Facilitating the sale at a weekend farmer’s market in downtown Taipei was Hu Jong-Im, new chief of the island nation’s Agriculture and Food Agency. Hu said he decided to help out after hearing from an old friend about Lin’s interest in raising money for the flood victims.

Hu noted how both Japan and Taiwan are prone to natural disasters like earthquakes and typhoons.

“Japan is our neighbor. We always help each other out when disasters strike,” he said, citing the assistance received from Japan after a devastating earthquake on Sept. 21, 1999, a powerful quake in Tainan in February 2016 and another that rattled Hualien in February this year.

“I hope the two-day sale will strengthen the friendship between Taiwan and Japan,” Hu said.

While Taiwan can export only white dragon fruit to Japan, Hu urged the Japanese government to allow imports of red dragon fruit.

The sale was also observed by Mitsuhiro Yokota, chief deputy representative of the Japan-Taiwan Exchange Association, Japan’s unofficial diplomatic mission in Taiwan.

Yokota said he has been touched by Taiwan’s responses. The first was Taiwan President Tsai Ing-wen’s encouraging Twitter messages, which were followed by a donation by Taiwan’s Foreign Ministry and the dragon fruit sale.

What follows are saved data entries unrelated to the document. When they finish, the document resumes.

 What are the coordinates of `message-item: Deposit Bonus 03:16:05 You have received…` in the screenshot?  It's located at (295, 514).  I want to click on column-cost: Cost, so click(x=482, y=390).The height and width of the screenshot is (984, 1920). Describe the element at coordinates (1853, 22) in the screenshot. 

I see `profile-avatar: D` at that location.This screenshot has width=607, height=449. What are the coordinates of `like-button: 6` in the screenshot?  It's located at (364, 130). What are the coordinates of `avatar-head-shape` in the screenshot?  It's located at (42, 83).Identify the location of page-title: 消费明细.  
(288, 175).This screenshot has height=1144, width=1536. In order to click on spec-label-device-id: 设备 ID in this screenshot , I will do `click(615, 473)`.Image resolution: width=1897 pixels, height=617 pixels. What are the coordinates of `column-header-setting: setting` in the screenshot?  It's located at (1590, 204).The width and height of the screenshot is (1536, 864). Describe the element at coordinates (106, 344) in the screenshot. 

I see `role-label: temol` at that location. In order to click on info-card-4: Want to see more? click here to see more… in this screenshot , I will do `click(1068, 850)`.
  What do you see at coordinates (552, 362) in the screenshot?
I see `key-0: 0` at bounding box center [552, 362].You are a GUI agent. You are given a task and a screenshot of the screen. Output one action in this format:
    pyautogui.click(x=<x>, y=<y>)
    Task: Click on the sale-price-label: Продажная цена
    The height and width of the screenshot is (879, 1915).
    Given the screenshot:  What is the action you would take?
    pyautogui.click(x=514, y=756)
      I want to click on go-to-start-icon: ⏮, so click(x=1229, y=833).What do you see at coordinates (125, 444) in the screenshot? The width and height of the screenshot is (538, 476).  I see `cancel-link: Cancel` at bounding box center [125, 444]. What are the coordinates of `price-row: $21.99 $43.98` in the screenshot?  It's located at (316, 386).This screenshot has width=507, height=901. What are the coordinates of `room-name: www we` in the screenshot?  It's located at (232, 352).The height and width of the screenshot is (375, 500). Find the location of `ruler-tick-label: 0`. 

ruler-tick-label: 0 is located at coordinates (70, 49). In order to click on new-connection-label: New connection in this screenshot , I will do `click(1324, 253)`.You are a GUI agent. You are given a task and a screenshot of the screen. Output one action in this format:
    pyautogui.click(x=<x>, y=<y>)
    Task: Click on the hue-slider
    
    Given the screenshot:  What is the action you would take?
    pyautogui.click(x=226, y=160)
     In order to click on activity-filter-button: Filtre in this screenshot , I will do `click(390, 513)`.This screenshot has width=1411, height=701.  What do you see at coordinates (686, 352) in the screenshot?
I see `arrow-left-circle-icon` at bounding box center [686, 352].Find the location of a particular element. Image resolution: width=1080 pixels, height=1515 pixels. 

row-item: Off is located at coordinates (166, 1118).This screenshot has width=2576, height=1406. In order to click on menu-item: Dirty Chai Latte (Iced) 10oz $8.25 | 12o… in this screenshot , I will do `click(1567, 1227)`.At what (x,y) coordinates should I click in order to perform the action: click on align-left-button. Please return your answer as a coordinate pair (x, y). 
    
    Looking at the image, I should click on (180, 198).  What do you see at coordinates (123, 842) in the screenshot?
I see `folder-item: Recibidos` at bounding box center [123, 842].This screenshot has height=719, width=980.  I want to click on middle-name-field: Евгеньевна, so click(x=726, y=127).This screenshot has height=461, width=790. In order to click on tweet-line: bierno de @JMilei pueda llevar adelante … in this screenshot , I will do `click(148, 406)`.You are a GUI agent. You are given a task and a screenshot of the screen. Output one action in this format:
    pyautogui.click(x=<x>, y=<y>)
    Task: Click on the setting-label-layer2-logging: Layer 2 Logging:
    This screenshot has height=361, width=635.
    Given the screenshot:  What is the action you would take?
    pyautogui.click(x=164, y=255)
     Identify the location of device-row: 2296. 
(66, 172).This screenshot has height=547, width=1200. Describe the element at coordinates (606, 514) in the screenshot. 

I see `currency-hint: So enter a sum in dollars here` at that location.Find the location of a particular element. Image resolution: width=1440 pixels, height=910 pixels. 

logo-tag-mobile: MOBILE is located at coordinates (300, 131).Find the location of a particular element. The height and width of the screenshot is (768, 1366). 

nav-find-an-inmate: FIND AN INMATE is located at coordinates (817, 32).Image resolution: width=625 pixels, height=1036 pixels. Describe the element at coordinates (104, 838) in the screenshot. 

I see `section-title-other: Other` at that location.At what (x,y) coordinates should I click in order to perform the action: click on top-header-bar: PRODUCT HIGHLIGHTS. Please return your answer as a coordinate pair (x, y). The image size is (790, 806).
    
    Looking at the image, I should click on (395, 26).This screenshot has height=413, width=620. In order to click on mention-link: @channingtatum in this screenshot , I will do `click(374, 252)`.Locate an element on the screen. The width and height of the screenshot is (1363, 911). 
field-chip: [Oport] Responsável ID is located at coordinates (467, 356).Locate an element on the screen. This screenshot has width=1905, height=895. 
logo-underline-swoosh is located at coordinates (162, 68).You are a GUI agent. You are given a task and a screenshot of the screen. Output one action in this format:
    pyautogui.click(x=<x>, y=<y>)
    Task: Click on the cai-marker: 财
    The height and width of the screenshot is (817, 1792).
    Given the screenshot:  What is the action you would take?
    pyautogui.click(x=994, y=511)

The weekend sale attracted many to Lin’s stand at the market, with people lining up to test juice, smoothies and ice pops made of dragon fruit.

Among them was a Japanese man who has been working in Taiwan for six years. The man, who withheld his name, said he was completely blown away by the Taiwanese people’s affection for Japan.

“It makes me examine myself whether I love my country as much as they do,” he said, shedding tears.

He said that he would very much like to see Japan and Taiwan establish diplomatic ties and that they should never give up trying.